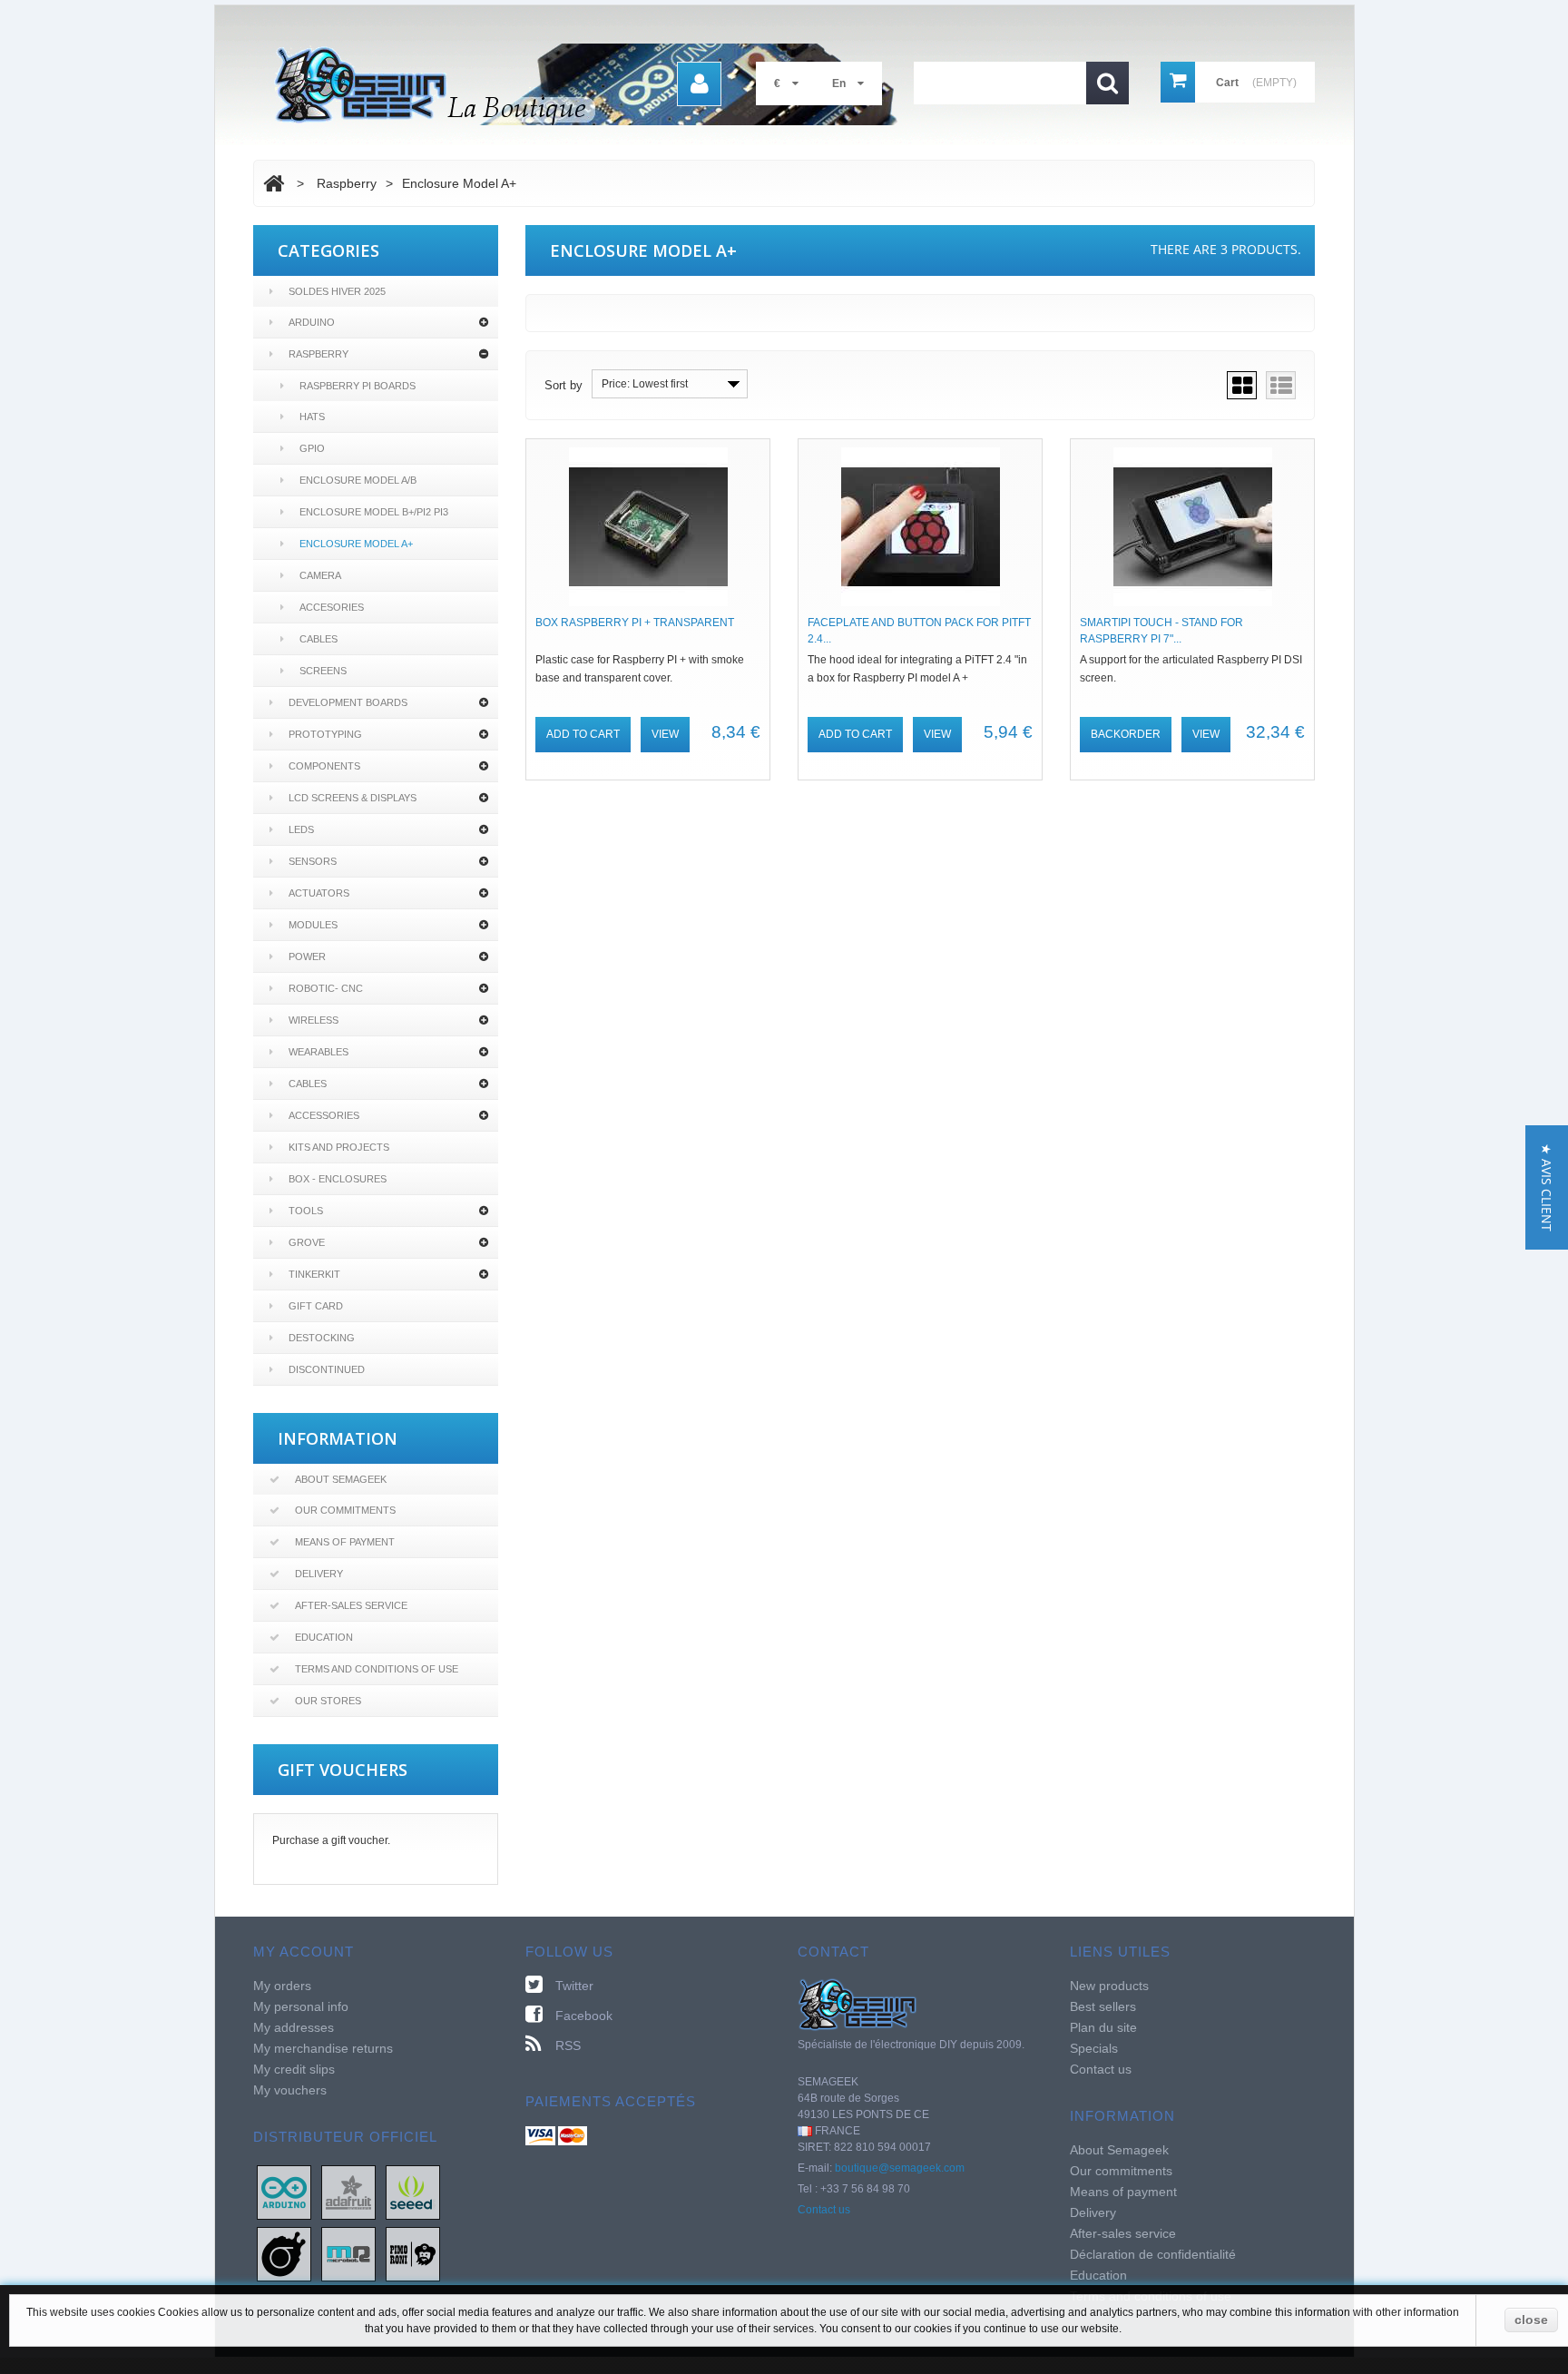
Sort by (563, 385)
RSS (568, 2045)
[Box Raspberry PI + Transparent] (647, 526)
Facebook (583, 2015)
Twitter (574, 1985)
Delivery (319, 1573)
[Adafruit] (348, 2191)
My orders (282, 1985)
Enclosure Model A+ (356, 543)
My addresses (293, 2027)
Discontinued (327, 1369)
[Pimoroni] (413, 2253)
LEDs (301, 829)
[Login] (699, 84)
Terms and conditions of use (376, 1668)
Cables (318, 638)
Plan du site (1103, 2027)
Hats (312, 416)
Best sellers (1103, 2006)
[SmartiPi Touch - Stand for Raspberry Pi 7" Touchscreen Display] (1192, 526)
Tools (306, 1210)
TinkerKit (314, 1274)
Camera (320, 575)
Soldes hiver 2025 (337, 291)
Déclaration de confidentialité (1153, 2254)
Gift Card (316, 1305)
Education (324, 1637)
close (1531, 2319)
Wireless (313, 1020)
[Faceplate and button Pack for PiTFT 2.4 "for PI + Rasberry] (920, 526)
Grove (307, 1242)
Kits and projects (339, 1147)
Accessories (324, 1115)
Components (324, 765)
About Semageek (341, 1479)
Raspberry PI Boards (357, 385)
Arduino (312, 322)
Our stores (328, 1700)
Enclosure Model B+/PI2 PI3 (373, 511)
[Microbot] (348, 2253)
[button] (1546, 1187)
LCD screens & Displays (352, 797)
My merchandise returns (323, 2048)
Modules (313, 924)
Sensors (313, 861)
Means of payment (345, 1541)
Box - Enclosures (338, 1178)
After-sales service (351, 1605)
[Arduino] (284, 2191)
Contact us (824, 2209)
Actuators (319, 893)
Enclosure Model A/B (357, 480)
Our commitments (345, 1510)
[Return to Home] (273, 183)
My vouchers (290, 2090)
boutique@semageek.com (900, 2168)
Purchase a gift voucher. (331, 1840)
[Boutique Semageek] (593, 84)
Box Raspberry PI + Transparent (634, 622)
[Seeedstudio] (413, 2191)
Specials (1094, 2048)
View (665, 734)
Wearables (318, 1051)
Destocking (322, 1337)
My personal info (300, 2006)
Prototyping (325, 734)
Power (307, 956)
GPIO (312, 448)
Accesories (331, 607)
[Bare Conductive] (284, 2253)
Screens (323, 670)
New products (1109, 1985)
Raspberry (318, 353)
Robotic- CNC (326, 988)
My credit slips (294, 2069)
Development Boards (348, 702)
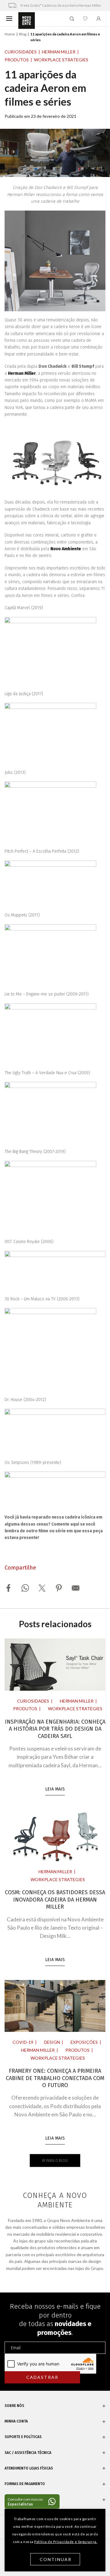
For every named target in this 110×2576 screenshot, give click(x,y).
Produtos (17, 59)
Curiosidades (21, 51)
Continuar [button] (56, 2559)
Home (10, 34)
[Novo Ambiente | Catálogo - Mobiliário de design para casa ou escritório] (26, 20)
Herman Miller (58, 51)
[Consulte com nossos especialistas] (32, 2501)
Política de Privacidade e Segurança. (65, 2542)
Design (52, 2042)
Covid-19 (23, 2042)
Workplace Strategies (61, 59)
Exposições (84, 2042)
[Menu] (9, 18)
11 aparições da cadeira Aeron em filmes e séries (45, 87)
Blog (22, 34)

_ _ _

> [Task goal]: From the listing above, copy every line that includes the word "Raspberry".

> [Reply to the task]:
[Box Raspberry PI + Transparent] (647, 526)
[SmartiPi Touch - Stand for Raspberry Pi 7" Touchscreen Display] (1192, 526)
Raspberry PI Boards (357, 385)
Box Raspberry PI + Transparent (634, 622)
Raspberry (318, 353)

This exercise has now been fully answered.